● **YOUR OBJECTIVE**
Return each of the following records line for line, unchanged.
>> Start RECORD SET
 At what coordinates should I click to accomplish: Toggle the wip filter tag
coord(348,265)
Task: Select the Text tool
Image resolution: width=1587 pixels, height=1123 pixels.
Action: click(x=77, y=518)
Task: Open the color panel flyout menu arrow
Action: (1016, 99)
>> End RECORD SET
● **WRITTEN RESPONSE**
 At what coordinates should I click to accomplish: Toggle the wip filter tag
coord(348,265)
Task: Select the Text tool
Image resolution: width=1587 pixels, height=1123 pixels.
Action: click(x=77, y=518)
Task: Open the color panel flyout menu arrow
Action: (1016, 99)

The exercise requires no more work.